С этой новой Мэгги он не сумел поздороваться легко и просто.
– Прошу садиться. – Он напряженно указал ей на кресло.
– Благодарю вас, – последовал такой же чопорный ответ.
Лишь когда она села и он сверху окинул всю ее взглядом, он заметил, что у нее отекли ноги, опухли щиколотки.
– Мэгги! Неужели ты прилетела прямо из Австралии, нигде не передохнула? Что случилось?
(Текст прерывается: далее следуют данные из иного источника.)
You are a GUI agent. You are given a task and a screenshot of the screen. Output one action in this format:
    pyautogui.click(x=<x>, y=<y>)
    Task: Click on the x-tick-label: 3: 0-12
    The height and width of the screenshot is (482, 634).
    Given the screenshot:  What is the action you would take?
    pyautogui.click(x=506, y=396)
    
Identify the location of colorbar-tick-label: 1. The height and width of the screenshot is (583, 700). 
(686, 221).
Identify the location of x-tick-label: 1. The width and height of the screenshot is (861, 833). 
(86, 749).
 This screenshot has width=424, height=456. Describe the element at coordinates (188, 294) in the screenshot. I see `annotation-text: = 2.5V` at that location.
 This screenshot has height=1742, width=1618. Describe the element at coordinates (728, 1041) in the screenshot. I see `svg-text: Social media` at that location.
– Да, я летела напрямик, – сказала она. – Двадцать девять часов кряду, от Джилли до Рима, я сидела в самолетах, и мне нечего было делать, только смотреть в окно на облака и думать. – Она говорила сухо, резко.
– Что же случилось? – нетерпеливо, с тревогой, со страхом повторил Ральф.
Она подняла глаза и в упор посмотрела на него. Ужасный взгляд, что-то в нем мрачное, леденящее; у Ральфа мороз пошел по коже, он невольно поднял руку, коснулся ладонью похолодевшего затылка.
– Дэн умер, – сказала Мэгги.
Его рука соскользнула, упала на колени, точно рука тряпичной куклы, он обмяк в кресле.
– Умер? – медленно переспросил он. – Умер Дэн?!
– Да. Утонул шесть дней назад на Крите, тонули какие-то женщины, он их спасал.
Ральф согнулся в кресле, закрыл лицо руками.
– Умер? – услышала Мэгги сдавленный голос. – Умер Дэн? Мой прекрасный мальчик! Не может этого быть! Дэн… истинный пастырь… каким я не сумел стать. У него было все, чего не хватало мне. – Голос пресекся. – В нем всегда это было… мы все это понимали… все мы, которые не были истинными пастырями. Умер?! О Боже милостивый!
– Брось ты своего милостивого Боженьку, Ральф, – сказала незнакомка, сидевшая напротив. – У тебя есть дела поважнее. Не для того я здесь, чтобы смотреть, как ты горюешь, мне нужна твоя помощь. Я летела все эти часы в такую даль, чтобы сказать тебе об этом, все эти часы только смотрела в окно на облака и знала, что Дэна больше нет. После этого твое горе меня мало трогает.